Toute Substance est formée de ces Quatre Éléments.
La différence entre une Substance et une autre, réside
dans les Proportions des Éléments entrant dans la
Composition de chaque Substance.
Une Substance quelconque est capable de se transformer en une autre
Substance. Il suffit pour cela de Modifier la Proportion de ses
Éléments Constitutifs.
Le Monde étant Un et l'Esprit Universel l'imprégnant, il
en résulte que Tout, dans le Cosmos, possède une certaine
Forme de Vie.
A la Conception des
Éléments, s'ajoute une Distinction entre le Principe
Mâle et le Principe Femelle.
En d’autres termes, la matière ne serait distincte et
indépendante du créateur qu’en apparence.

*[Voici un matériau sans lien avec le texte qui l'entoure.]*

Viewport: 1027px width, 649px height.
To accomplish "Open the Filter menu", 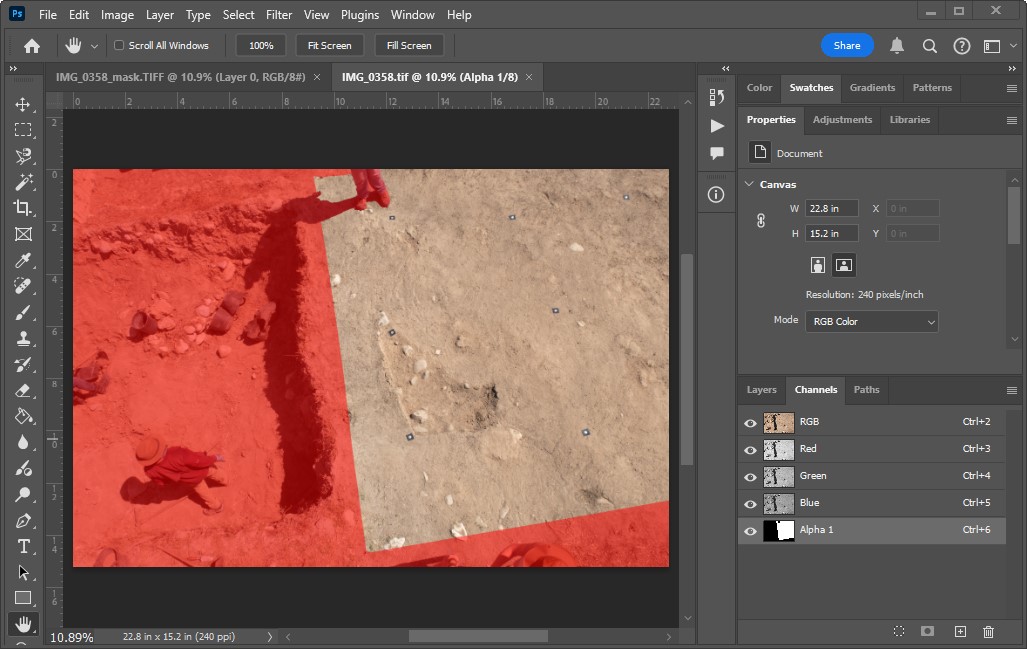I will click(279, 15).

Dans ces conditions, il ne parait pas invraisemblable de remonter
à Dieu au travers de la matière, en prenant le chemin de
l’esprit
corporifié dans les choses « je suis le chemin, la
Vérité
et la Vie » disait le Christ.
L’alchimie, en dernière analyse, cherche à
appréhender le principe de vie que Dieu inclut en toute
créature et qui participe de sa propre nature. On comprend
dès lors pourquoi la découverte de la pierre philosophale
permet d’exercer ces pouvoirs.
Le véritable but reste de recevoir une illumination spirituelle,
pour une libération des contingences imposées par
l’espace et le temps.
L’Alchimie nous invite. Elle ne nous promet pas le bonheur ni paix.
Elle nous assure seulement que si nous luttons jusqu’au bout pour nous
dégager de l’ignorance, nous libérer de la
Matière, le désir de s'élever spirituellement, la
vérité elle-même luttera pour nous et vaincra
finalement toutes choses. Alors commencera
peut-être la Vraie Vie métaphysique.